Handono Kalim; Cesarius Singgih Wahono; Bunga Petriana Oktarini Permana; Mirza Zaka Pratama; Kusworini Handono

doi:10.5114/reum.2021.110318

Association between senescence of T cells and disease activity in patients with systemic lupus erythematosus

Reumatologia. 2021;59(5):292-301. doi: 10.5114/reum.2021.110318. Epub 2021 Oct 25.

Authors

Handono Kalim¹, Cesarius Singgih Wahono¹, Bunga Petriana Oktarini Permana¹, Mirza Zaka Pratama¹, Kusworini Handono²

Affiliations

¹ Rheumatology and Immunology Division, Department of Internal Medicine, Faculty of Medicine, Brawijaya University, Saiful Anwar General Hospital, Malang, Indonesia.
² Department of Clinical Pathology, Faculty of Medicine, Brawijaya University, Saiful Anwar General Hospital, Malang, Indonesia.

Abstract

Objectives: Systemic lupus erythematosus (SLE) patients are predisposed to chronic immune activation, leading to accelerated immunosenescence. The aging of the immune system causes the T cells to express several senescence markers such as CD57 and KLRG1, which produce pro-inflammatory cytokine interferon γ (IFN-γ). Immunosenescence was associated with high morbidity and mortality in other diseases. This research was conducted to prove the association between senescent T cells and SLE disease activity.

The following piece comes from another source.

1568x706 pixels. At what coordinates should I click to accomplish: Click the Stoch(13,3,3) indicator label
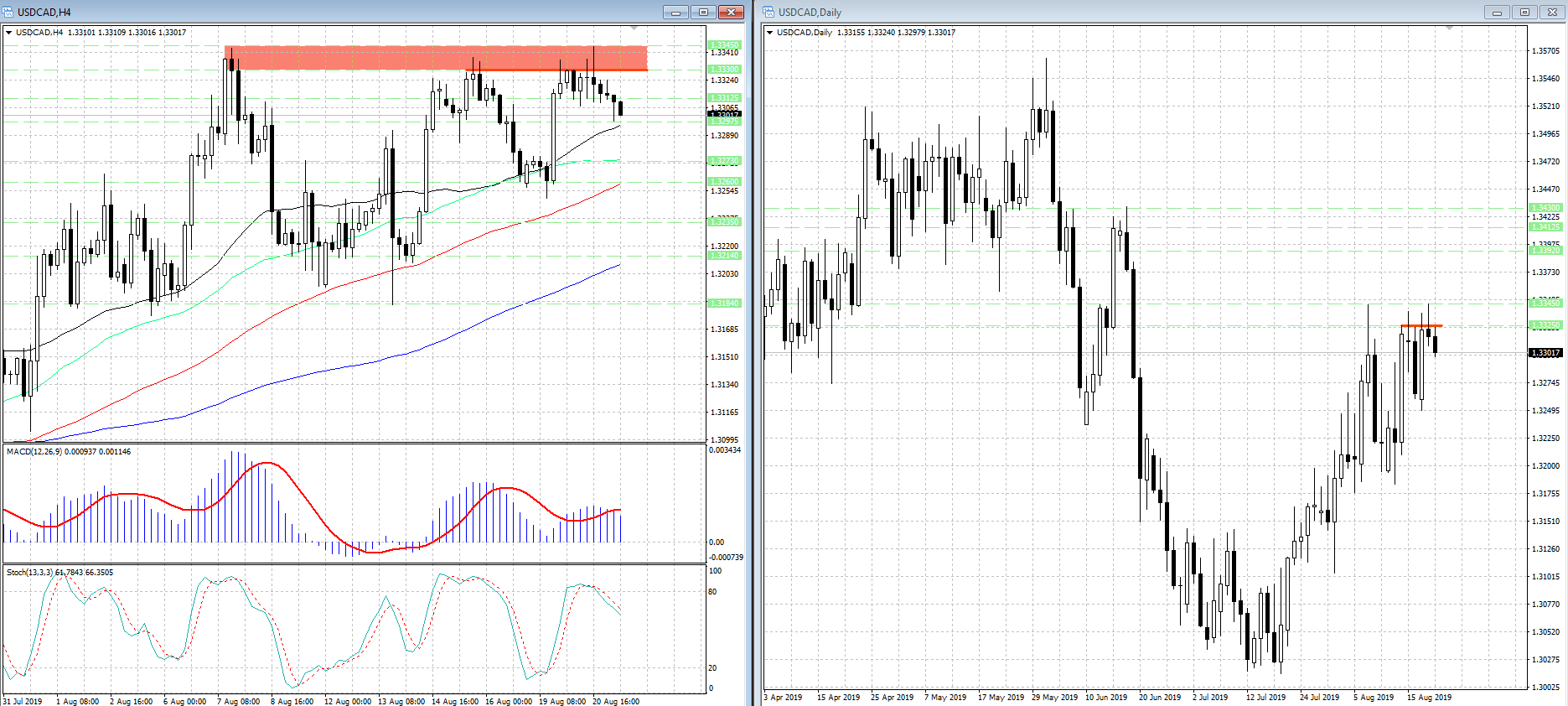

Material and methods: This research was an observational cross-sectional study on 53 women aged 16-45 years diagnosed with SLE based on SLICC 2012 criteria. All subjects were recorded for demographic and clinical data, and their SLE disease activity index (SLEDAI) score was measured to evaluate disease activity. Active disease was defined as SLEDAI score ≥ 3. The CD57 antigen and KLRG1 expression on CD4+ and CD8+ T cells were calculated from peripheral blood mononuclear cells (PBMC) by flow cytometry. Interferon γ was measured from serum using ELISA. The comparison was done using the Mann-Whitney U test, and correlation was tested using the Spearman test. Associations between variables were calculated using linear regression models.

Results: Systemic lupus erythematosus patients with active disease had markedly higher CD4+KLRG1+ (3.1 [1.3-5.5]% vs. 0.3 [0.1-0.5]%), CD8+CD57+ (11.6 ±7.1% vs. 2.4 ±2.0%, p = 0.000), and CD8+KLRG1+ T cell percentages (13.7 ±7.5% vs. 0.3 ±0.1%, p = 0.000), and IFN- γ levels (208.9 [148.3-233.8] vs. 146.7 [130.2-210.8] pg/ml, p = 0.048), compared to the inactive patients. Positive correlation and association was found between the CD8+CD57+ and CD8+KLRG1+ percentages with the SLEDAI score (p = 0.007 and p = 0.007, for the linear regression analysis, respectively).

Conclusions: Systemic lupus erythematosus patients showed significantly higher senescence T cell markers compared to controls, and the increase of T cell senescence, especially in the CD8 compartment, has some association with increased disease activity in patients with SLE.

Keywords: T cell senescence; immunosenescence; systemic lupus erythematosus; systemic lupus erythematosus disease activity index.